Could you copy exactly the lines from the one containing "Alyse (1165, 985)" through the last line of the records, leaving out every picture?

═════ Stored data ═════

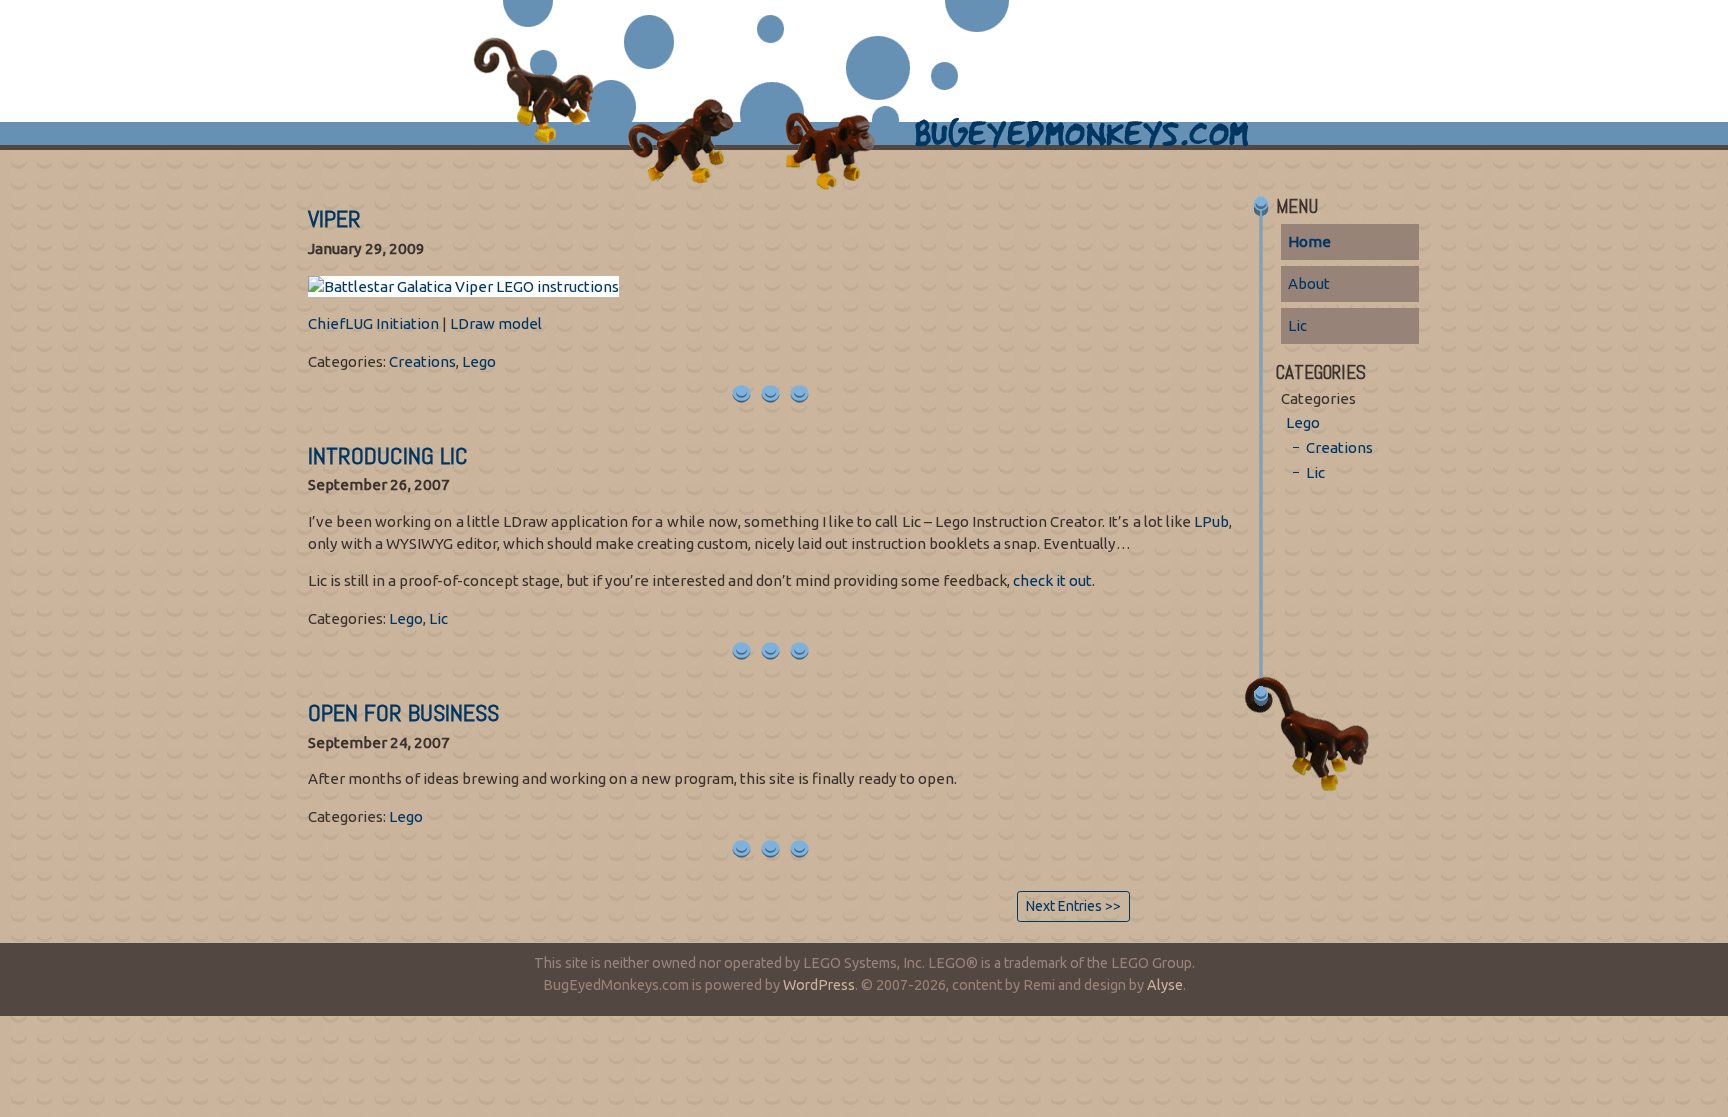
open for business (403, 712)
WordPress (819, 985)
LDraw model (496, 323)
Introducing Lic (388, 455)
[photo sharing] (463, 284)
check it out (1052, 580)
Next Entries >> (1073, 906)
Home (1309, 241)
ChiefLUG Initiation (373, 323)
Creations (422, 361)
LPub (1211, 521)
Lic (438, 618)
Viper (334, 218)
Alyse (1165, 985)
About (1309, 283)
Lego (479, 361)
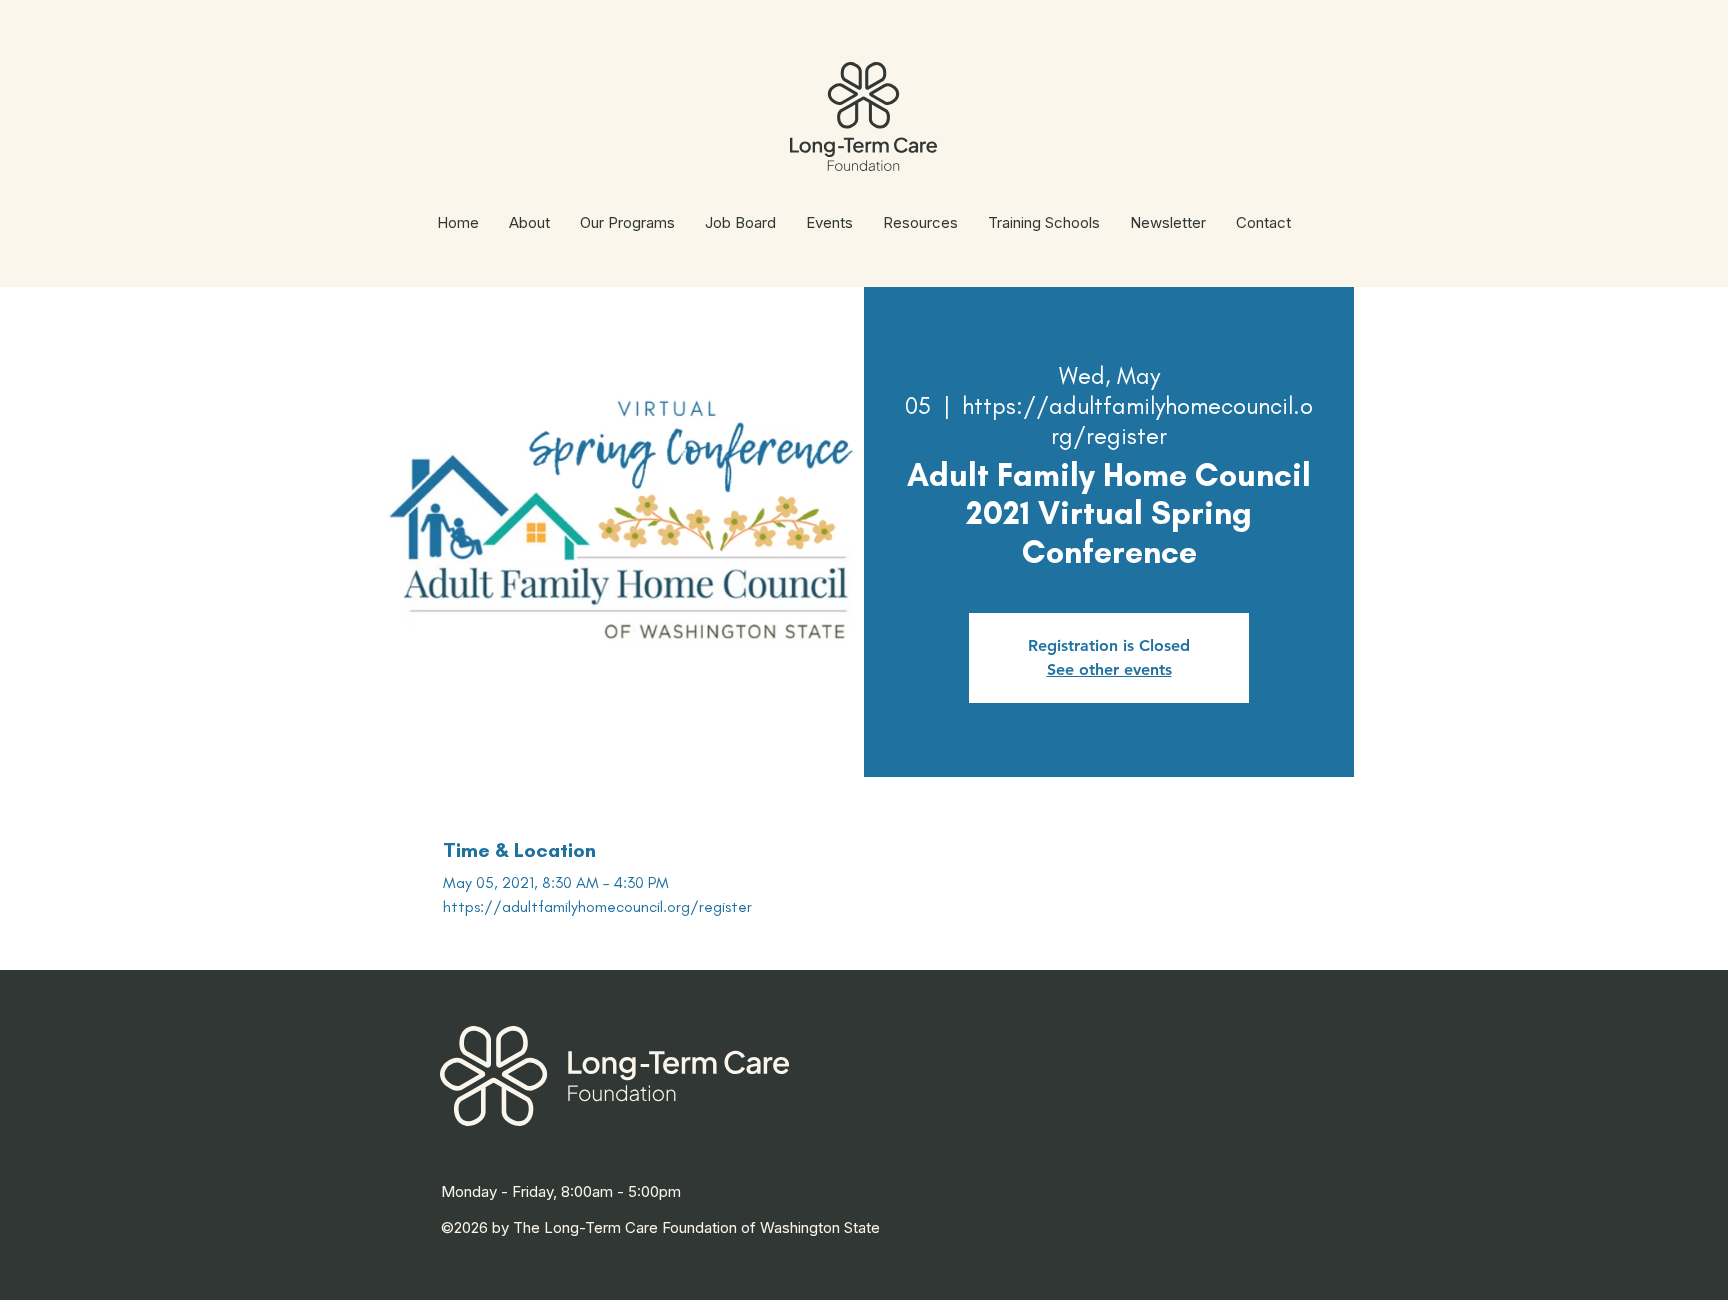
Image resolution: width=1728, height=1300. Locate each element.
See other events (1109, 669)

═════

**Exercise response**
Alyse (1165, 985)
About (1309, 283)
Lego (479, 361)
Image resolution: width=1728, height=1300. Locate each element.
See other events (1109, 669)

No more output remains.